3.6. Analysis of Tumor Immune Infiltration and System Immunity

The effects of JP on the tumor-associated immune infiltrates were analyzed by FACS using the gating strategy defined in Figure 6A. Compared with the αPD-L1 group, there was no significant change in total leukocyte abundance in the gavage group (Figure 6B), but the differentiation of T-cell subtypes changed significantly (Figure 6C–G). A higher density of CD8+ T cells was observed in S2 and S3 groups (Figure 6D). It is noteworthy that αPD-L1 treatment resulted in a noticeable reduction in CD4+ T cells, whereas the administration of JP recovered and improved the ratio of CD4+ T cells; moreover, it led to a remarkable increase in Th17 cells, particularly in the S3 group. To understand how SCFAs increase CD8+ T cells in tumor-infiltrating lymphocytes, JP-treated and untreated mice mesenteric lymph nodes were isolated for RNA-sequencing (RNA-Seq). In the JP treatment group, many T-cell-associated genes were upregulated, especially the activated CD4+ T cells and CD8+ T cells, suggesting that JP could promote CD8+ T-cell activation in mesenteric lymph nodes (Figure 6H). Gene set enrichment analysis (GSEA) shows that both gene sets directly associated with T cells were significantly upregulated, including T-cell differentiation and T-cell activation in mesenteric lymph nodes after JP treatment (Figure 6I). This also explains the origin of CD8+ T cells in tumors.
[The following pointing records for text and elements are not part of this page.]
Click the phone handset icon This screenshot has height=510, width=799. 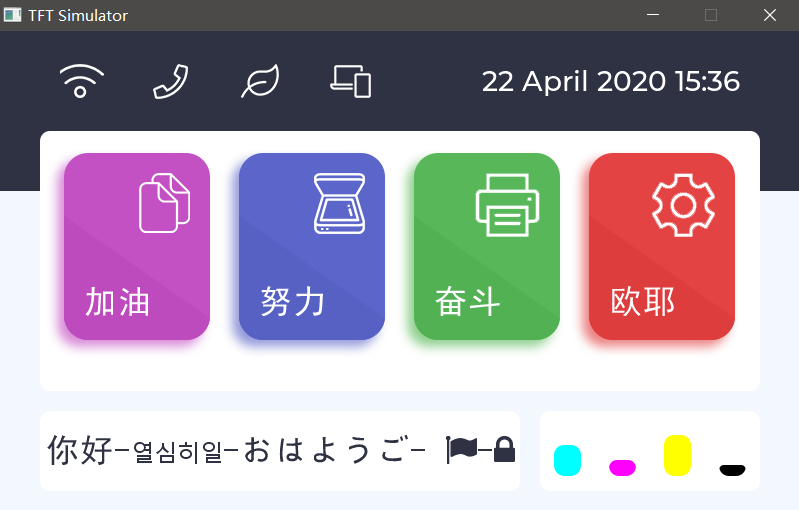170,81

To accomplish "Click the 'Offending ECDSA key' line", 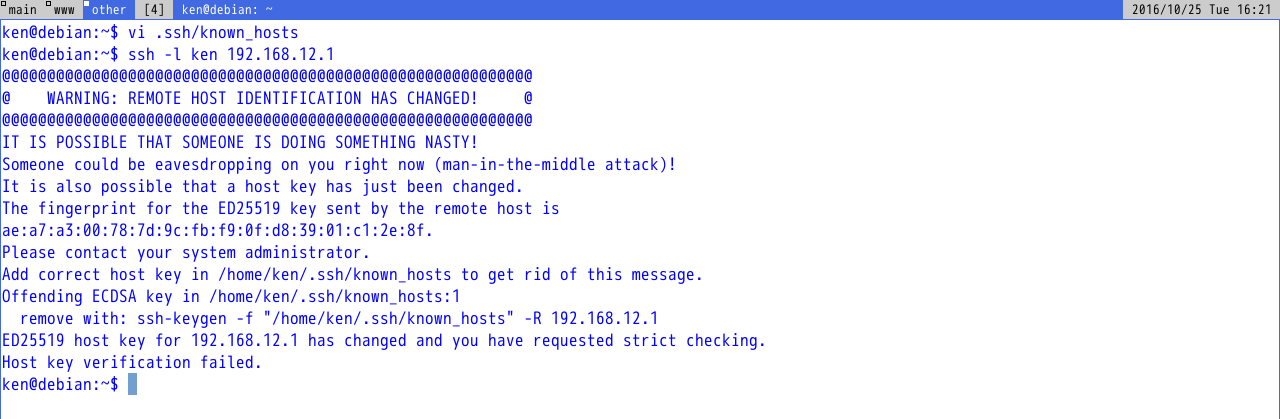I will tap(230, 296).
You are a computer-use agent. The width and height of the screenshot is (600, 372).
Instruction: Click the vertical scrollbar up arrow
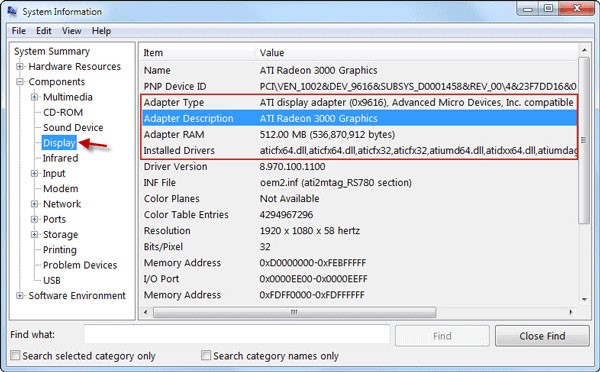(584, 50)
These data suggest that, consistent with the growth rate of tumor volume, JP with smaller particle size can increase the population of CD8+ T cells in tumor-infiltrating lymphocytes.
A systematic antitumor immune response, in terms of the composition of immune cells in spleen, was determined by FACS. As shown in Figure 7A–D, the percentage of total leukocytes (CD45), NK cells (NK 1.1), and B cells (CD19) increased as the particle size of JP was reduced. Given the fact that NK cells destroy foreign cells (e.g., tumor cells) without prior sensitization, it is concluded that the systematic immunity was enhanced by the uptake of JP. Interestingly, the percentage of CD8+ T cells, CD4+ T cells, and Th17 cells did not show a significant change in spleen. In fact, the levels fell slightly with a decrease in particle size (Figure 7E–G), suggesting that the ultrafine JP particles were more advantageous in avoiding excess immune response.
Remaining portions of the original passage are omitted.